STOCKHOLM - The United States and the International Atomic Energy Agency (IAEA) said Wednesday that a floating cemetery of nuclear submarines off Russia could be a target for terrorists seeking parts for nuclear bombs.
Moscow played down the risks, saying it had stepped up security around the submarines off the northwestern Kola peninsula. And it said the nuclear waste could be cleaned up within a decade with about $200 million.
``Of course it's possible that a terrorist could make a 'dirty nuclear bomb' from the nuclear fuel on board the submarines,'' Michael Bell, head of the IAEA's waste technology section, told Reuters by telephone from a conference in the southwestern Swedish city of Oskarshamn.
Dieter Rudolph from the Defense Department, who was also attending the conference, agreed there were risks but said they were small. ``In theory it is possible but it would be a tough and heavy task to handle the radioactive fuel,'' he said.
The three-day conference, ending Thursday, is about Russia's problems with treating nuclear fuel waste and missiles aboard a fleet of some 150 disused submarines around the Kola peninsula.

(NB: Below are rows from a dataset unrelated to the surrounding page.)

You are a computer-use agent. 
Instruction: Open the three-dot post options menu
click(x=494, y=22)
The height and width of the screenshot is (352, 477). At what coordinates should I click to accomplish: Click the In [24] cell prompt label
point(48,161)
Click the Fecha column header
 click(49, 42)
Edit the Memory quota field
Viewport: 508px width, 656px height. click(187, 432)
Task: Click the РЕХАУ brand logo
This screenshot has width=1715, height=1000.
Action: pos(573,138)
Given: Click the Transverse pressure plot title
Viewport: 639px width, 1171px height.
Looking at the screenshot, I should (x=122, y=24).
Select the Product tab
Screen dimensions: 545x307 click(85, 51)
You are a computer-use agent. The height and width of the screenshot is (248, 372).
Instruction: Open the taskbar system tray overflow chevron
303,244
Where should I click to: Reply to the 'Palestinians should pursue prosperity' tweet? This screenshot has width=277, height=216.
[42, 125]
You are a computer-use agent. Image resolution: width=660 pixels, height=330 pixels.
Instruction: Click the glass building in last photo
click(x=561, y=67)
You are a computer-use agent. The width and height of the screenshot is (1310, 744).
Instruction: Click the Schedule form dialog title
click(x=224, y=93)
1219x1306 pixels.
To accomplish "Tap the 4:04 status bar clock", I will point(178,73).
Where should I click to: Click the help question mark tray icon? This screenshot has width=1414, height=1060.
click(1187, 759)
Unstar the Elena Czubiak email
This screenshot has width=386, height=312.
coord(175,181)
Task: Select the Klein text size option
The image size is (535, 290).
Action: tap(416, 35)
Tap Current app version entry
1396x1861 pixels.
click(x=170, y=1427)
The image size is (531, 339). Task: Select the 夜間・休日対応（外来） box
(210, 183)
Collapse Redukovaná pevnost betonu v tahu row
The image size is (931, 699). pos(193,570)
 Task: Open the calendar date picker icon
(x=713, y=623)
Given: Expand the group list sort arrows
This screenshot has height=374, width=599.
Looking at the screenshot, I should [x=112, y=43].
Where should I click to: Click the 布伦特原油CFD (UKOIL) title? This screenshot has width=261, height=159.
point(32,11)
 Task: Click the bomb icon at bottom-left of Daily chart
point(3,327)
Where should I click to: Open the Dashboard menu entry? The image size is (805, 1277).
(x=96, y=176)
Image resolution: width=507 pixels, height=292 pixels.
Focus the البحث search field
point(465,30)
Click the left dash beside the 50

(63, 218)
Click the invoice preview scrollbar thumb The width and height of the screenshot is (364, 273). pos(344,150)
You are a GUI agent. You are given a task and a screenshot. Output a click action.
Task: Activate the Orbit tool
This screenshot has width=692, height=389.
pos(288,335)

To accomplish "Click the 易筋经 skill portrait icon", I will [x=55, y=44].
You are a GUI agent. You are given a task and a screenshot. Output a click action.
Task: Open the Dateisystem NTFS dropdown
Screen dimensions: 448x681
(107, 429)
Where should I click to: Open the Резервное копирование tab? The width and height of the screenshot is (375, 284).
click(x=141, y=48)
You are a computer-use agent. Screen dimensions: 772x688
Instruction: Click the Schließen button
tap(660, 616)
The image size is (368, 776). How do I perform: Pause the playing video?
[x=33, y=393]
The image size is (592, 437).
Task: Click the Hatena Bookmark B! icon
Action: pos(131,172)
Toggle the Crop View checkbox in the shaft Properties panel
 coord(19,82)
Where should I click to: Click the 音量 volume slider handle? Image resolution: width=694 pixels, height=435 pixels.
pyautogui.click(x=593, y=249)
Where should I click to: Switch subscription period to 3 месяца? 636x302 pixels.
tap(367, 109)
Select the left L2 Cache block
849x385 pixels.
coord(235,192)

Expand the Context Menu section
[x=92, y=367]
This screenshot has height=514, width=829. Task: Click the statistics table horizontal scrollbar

Rudolph said that there were easier ways to find nuclear material to build a 'dirty bomb' from radioactive material. Such a crude bomb could cause serious damage although not as extensive as a properly built atomic bomb.
Last week, the IAEA warned the world that the threat of attacks on nuclear power plants had increased and urged countries with such stations to boost security.
It said the risk of airplane attacks and theft of nuclear material had increased in the aftermath of the Sept. 11 suicide hijacker attacks on the United States.
``Russia has taken emergency security measures because we know there is a real threat from international terrorism,'' Russia's deputy Atomic Energy Minister Valery Lebedev told Reuters.
He also played down fears of leaks from the aging submarines.
``At the moment there's not much leakage going on. What we are looking for is help to handle and reprocess the solid radioactive waste and spent fuel from the atomic submarines,'' he said.
``It will take about 10 years and cost about $200 million to remove and secure the waste,'' he said.
Rudolph said that Washington was most concerned about the nuclear missiles aboard the submarines.
``The U.S. focus is to pay the Russians to dismantle weapons of mass destruction but also to help remove, store and reprocess the radioactive nuclear fuel on the peninsula,'' he said.
The United States is planning to assist Russia in improving the capacity at a nuclear fuel reprocessing plant in the city of Mayak and to clean up buildings around the plant which are believed to be radioactive.
It will also assist in removing weapons and fuel from several submarines at a former military base in Andrejeva Bay.
But Rudolph and Bell agreed that although the submarines posed a threat to the environment should they sink and leak, the worst case scenario could never compare with that of the Chernobyl nuclear accident in 1986.